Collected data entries
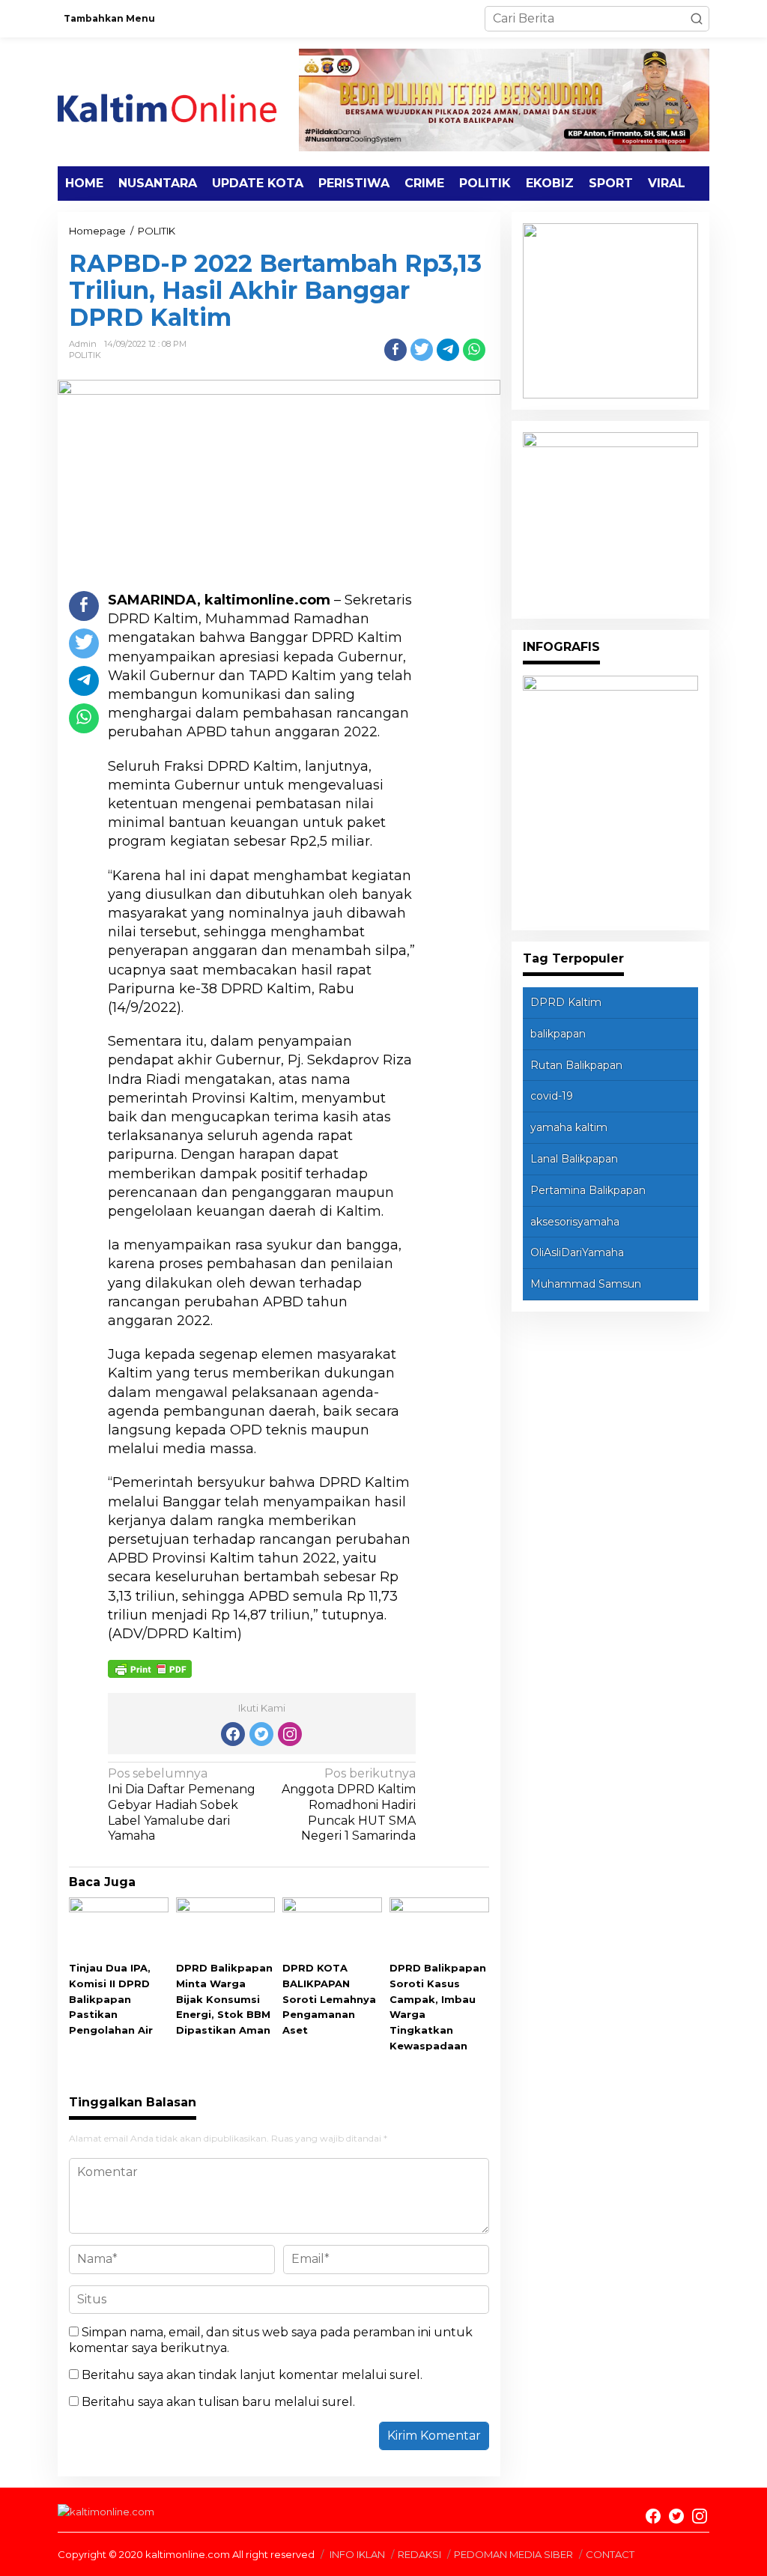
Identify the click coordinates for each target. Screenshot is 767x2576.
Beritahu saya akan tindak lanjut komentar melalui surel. (252, 2375)
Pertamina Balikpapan (588, 1190)
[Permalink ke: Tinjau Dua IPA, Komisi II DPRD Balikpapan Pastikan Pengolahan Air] (119, 1928)
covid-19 (551, 1096)
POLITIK (85, 355)
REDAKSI (419, 2554)
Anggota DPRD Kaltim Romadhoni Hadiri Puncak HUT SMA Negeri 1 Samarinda (349, 1804)
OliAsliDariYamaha (577, 1252)
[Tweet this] (421, 350)
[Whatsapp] (474, 350)
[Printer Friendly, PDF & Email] (150, 1668)
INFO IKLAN (357, 2554)
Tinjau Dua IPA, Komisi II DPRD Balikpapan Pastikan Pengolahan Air (111, 1999)
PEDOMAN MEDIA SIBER (513, 2554)
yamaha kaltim (568, 1127)
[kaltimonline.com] (178, 101)
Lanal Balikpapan (574, 1159)
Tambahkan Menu (109, 18)
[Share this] (395, 350)
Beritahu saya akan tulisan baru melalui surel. (218, 2402)
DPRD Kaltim (565, 1002)
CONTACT (610, 2554)
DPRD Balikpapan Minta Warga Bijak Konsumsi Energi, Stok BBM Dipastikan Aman (224, 1999)
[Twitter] (261, 1734)
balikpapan (558, 1033)
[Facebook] (233, 1734)
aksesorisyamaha (574, 1221)
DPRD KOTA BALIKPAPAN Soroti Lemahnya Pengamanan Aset (329, 1999)
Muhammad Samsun (585, 1284)
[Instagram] (290, 1734)
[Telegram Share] (448, 350)
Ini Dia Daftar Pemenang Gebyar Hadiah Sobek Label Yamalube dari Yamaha (181, 1804)
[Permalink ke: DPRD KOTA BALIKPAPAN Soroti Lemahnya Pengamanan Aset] (332, 1928)
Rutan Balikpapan (576, 1065)
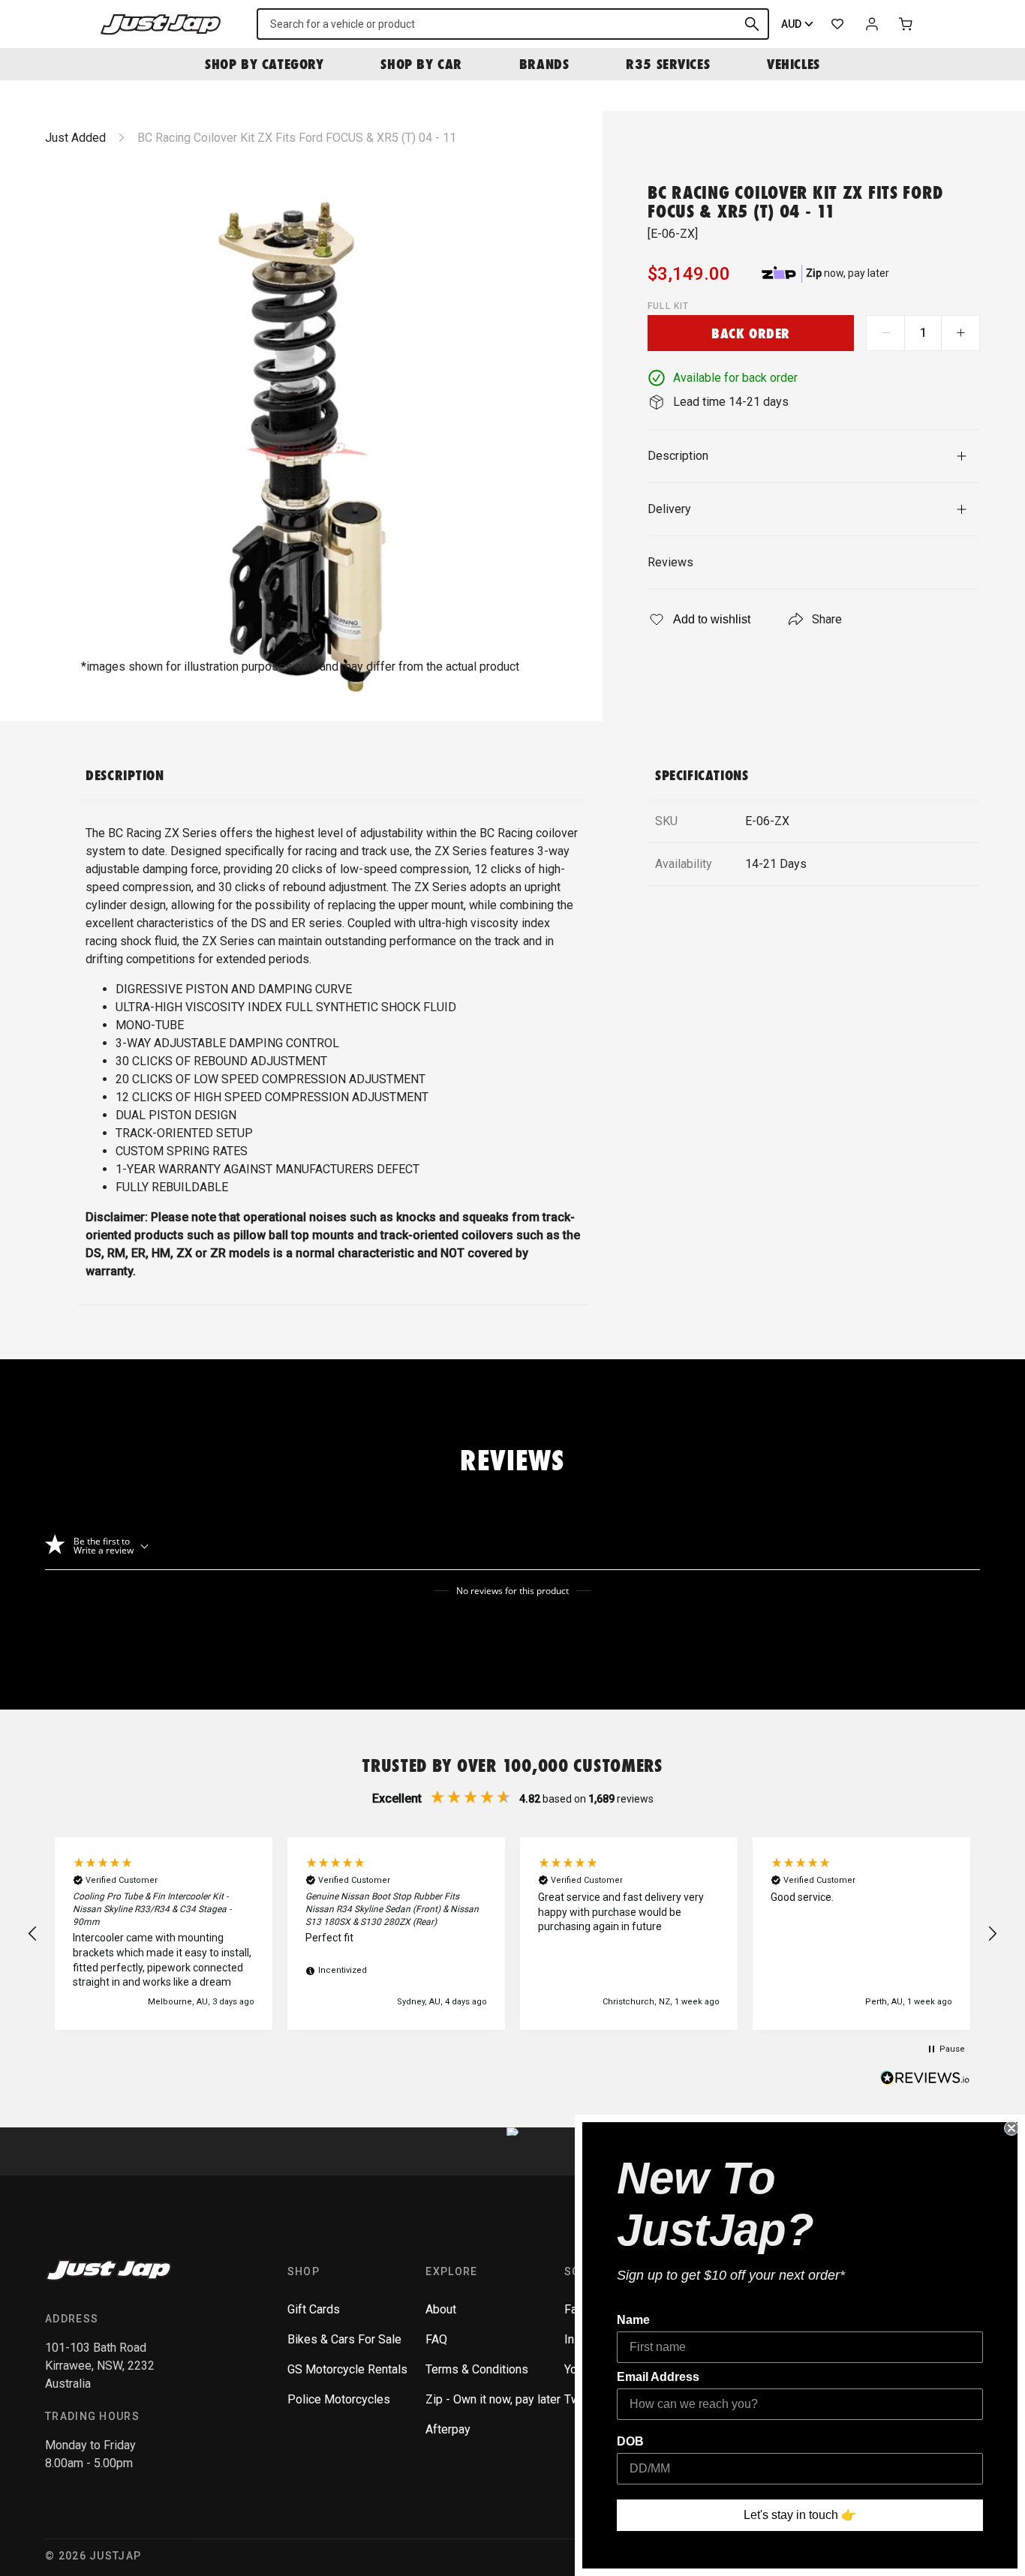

TASK INSTRUCTIONS: Drop the images; copy every entry above exactly.

PROBLEM SOLUTION:
Identify the click coordinates for each target. Screenshot is 767x2576.
Beritahu saya akan tindak lanjut komentar melalui surel. (252, 2375)
Pertamina Balikpapan (588, 1190)
[Permalink ke: Tinjau Dua IPA, Komisi II DPRD Balikpapan Pastikan Pengolahan Air] (119, 1928)
covid-19 (551, 1096)
POLITIK (85, 355)
REDAKSI (419, 2554)
Anggota DPRD Kaltim Romadhoni Hadiri Puncak HUT SMA Negeri 1 Samarinda (349, 1804)
OliAsliDariYamaha (577, 1252)
[Tweet this] (421, 350)
[Whatsapp] (474, 350)
[Printer Friendly, PDF & Email] (150, 1668)
INFO IKLAN (357, 2554)
Tinjau Dua IPA, Komisi II DPRD Balikpapan Pastikan Pengolahan Air (111, 1999)
PEDOMAN MEDIA SIBER (513, 2554)
yamaha kaltim (568, 1127)
[kaltimonline.com] (178, 101)
Lanal Balikpapan (574, 1159)
Tambahkan Menu (109, 18)
[Share this] (395, 350)
Beritahu saya akan tulisan baru melalui surel. (218, 2402)
DPRD Kaltim (565, 1002)
CONTACT (610, 2554)
DPRD Balikpapan Minta Warga Bijak Konsumsi Energi, Stok BBM Dipastikan Aman (224, 1999)
[Twitter] (261, 1734)
balikpapan (558, 1033)
[Facebook] (233, 1734)
aksesorisyamaha (574, 1221)
DPRD KOTA BALIKPAPAN Soroti Lemahnya Pengamanan Aset (329, 1999)
Muhammad Samsun (585, 1284)
[Instagram] (290, 1734)
[Telegram Share] (448, 350)
Ini Dia Daftar Pemenang Gebyar Hadiah Sobek Label Yamalube dari Yamaha (181, 1804)
[Permalink ke: DPRD KOTA BALIKPAPAN Soroti Lemahnya Pengamanan Aset] (332, 1928)
Rutan Balikpapan (576, 1065)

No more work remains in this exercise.